▸ Problem to work on:
Edit the passage on Plato's Phaedrus starting at "Plato’s Phaedrus is" and ending at "by Aristophanes’ Frogs.", changing "hope" to "expectation" throughout.

▸ Given passage:
************

Plato’s Phaedrus is full of hope and optimism.
Most of its second part is devoted to the project of philosophic rhetoric. In
democracy all political activity relied on persuading the demos, ‘the people’,
and its main tool was rhetoric. If Plato wrote the Phaedrus prior to the Charmides,
he wrote or began to write it in the atmosphere of a renewed hope that democracy
might be mended, which was marked by the victorious battle of Arginusae, and was
reflected in and promoted by Aristophanes’ Frogs.
B. B. Rogers
writes in the ‘Introduction’ to his edition of the Frogs: ‘The comedy of the Frogs was produced during the Lenaean
festival, at the commencement of the year B. C. 405 … about six months after
the great naval victory of Arginusae … the result of an almost unexampled
effort on the part of the Athenian people. Conon, their most brilliant officer,
had been defeated at Mytilene, and was closely blockaded there. One trireme
managed to run the blockade, and bring news of his peril to Athens. The
Athenians received the intelligence in a spirit worthy of their best
traditions. All classes at once responded to the call with hearty and
contagious enthusiasm. In thirty days a fleet of 110 triremes, fully equipped
and manned, was able to put to sea. The knights had emulated the devotion of
their forefathers (as recorded in the parabasis of the comedy which bears their
name [i.e. Aristophanes’ Knights
produced in B. C. 424]), and volunteered for service on the unaccustomed
element. The very slaves had been induced to join by the promise of freedom
and, what was more than freedom, the privileges of Athenian citizenship … These
exertions were rewarded by a victory which, if it was the last, was also the
most considerable of all that were gained by the Athenians during the
Peloponnesian War.’ (The Frogs of
Aristophanes, the Greek text revised by B. B. Rogers, second edition,
London 1919, pp. v-ix.)

************

▸ Provided material:
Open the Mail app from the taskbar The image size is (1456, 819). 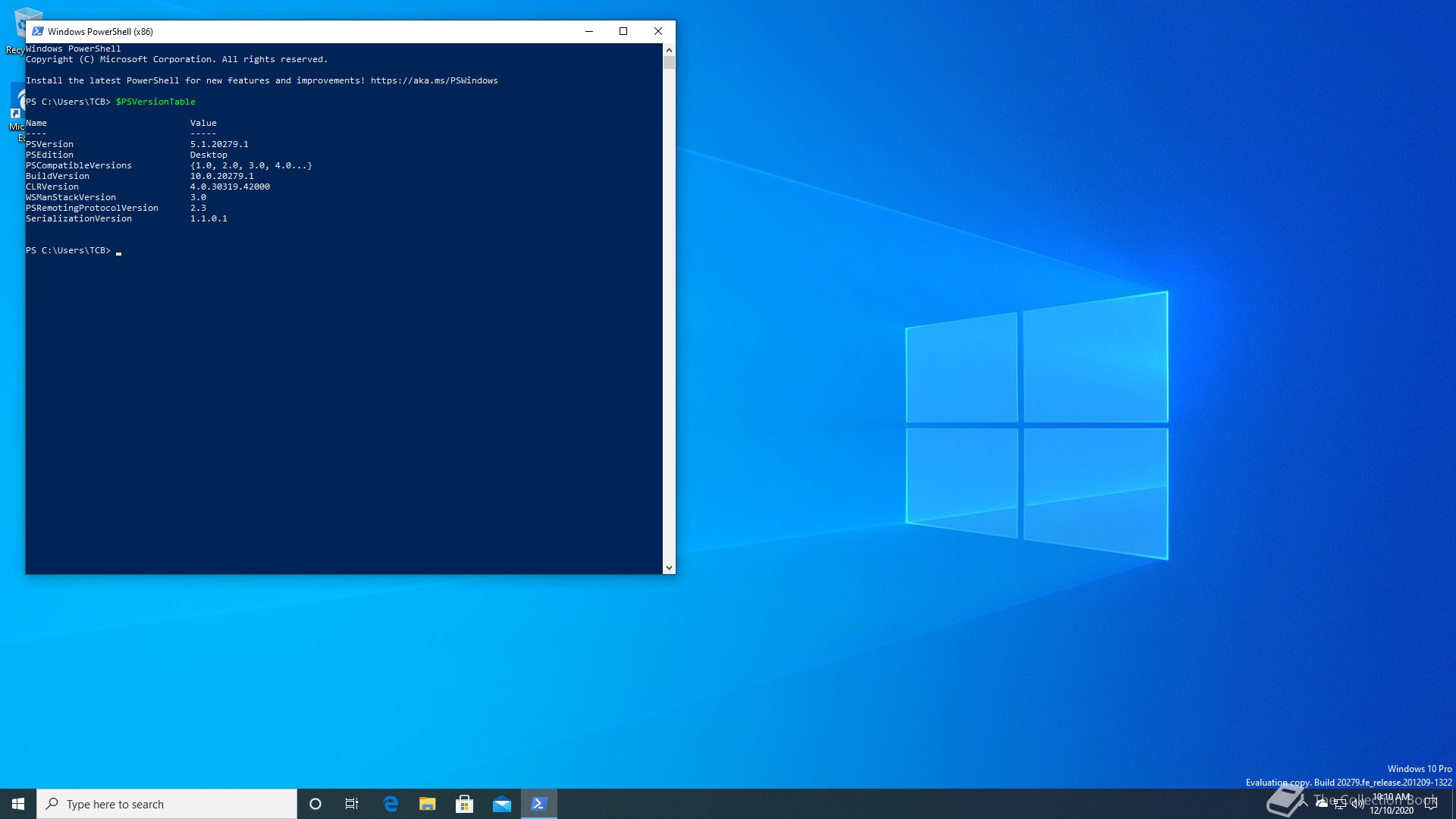[502, 804]
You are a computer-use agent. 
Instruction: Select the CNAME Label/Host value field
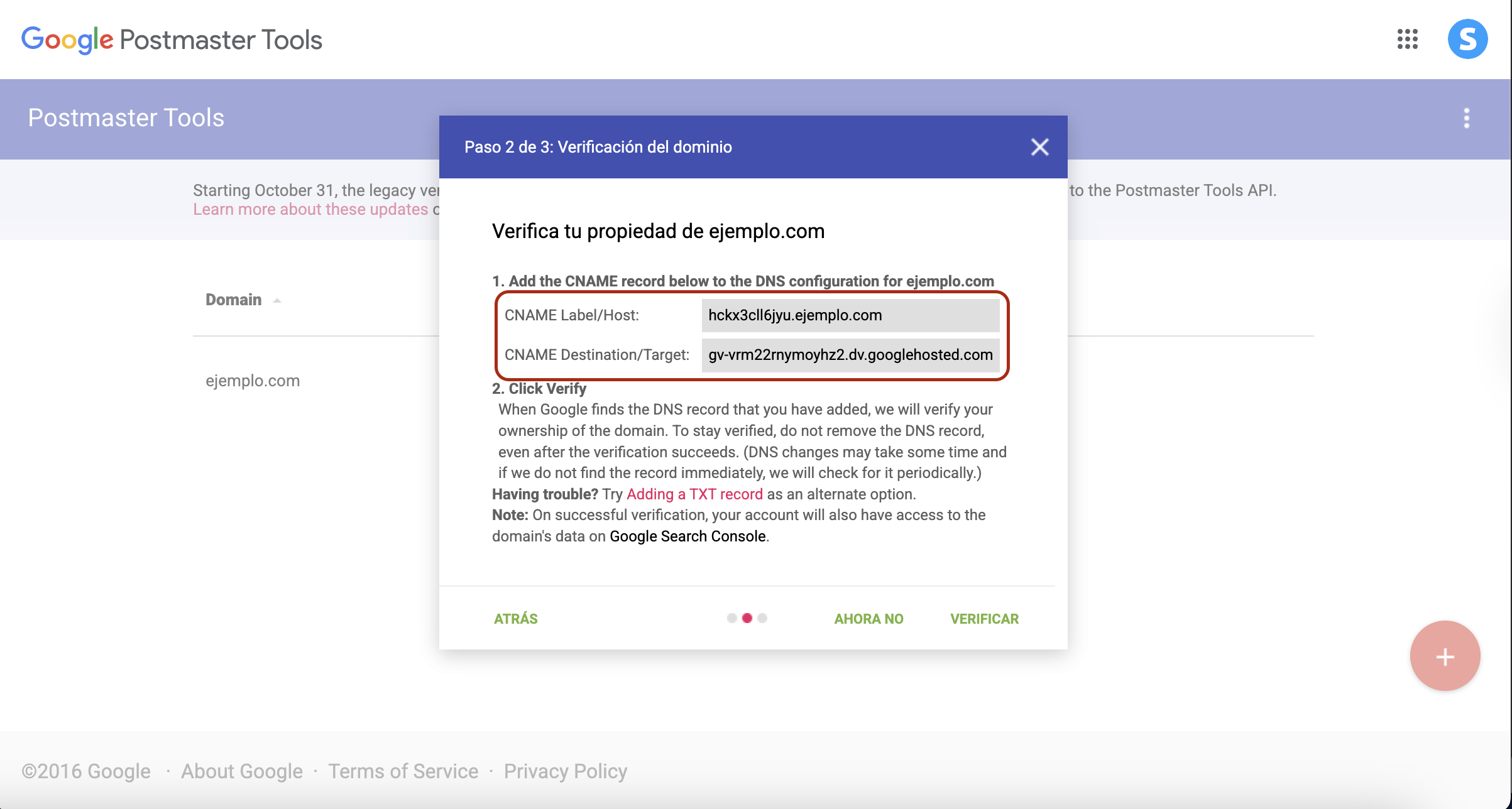(850, 315)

************

▸ The reply:
Plato’s Phaedrus is full of expectation and optimism.
Most of its second part is devoted to the project of philosophic rhetoric. In
democracy all political activity relied on persuading the demos, ‘the people’,
and its main tool was rhetoric. If Plato wrote the Phaedrus prior to the Charmides,
he wrote or began to write it in the atmosphere of a renewed expectation that democracy
might be mended, which was marked by the victorious battle of Arginusae, and was
reflected in and promoted by Aristophanes’ Frogs.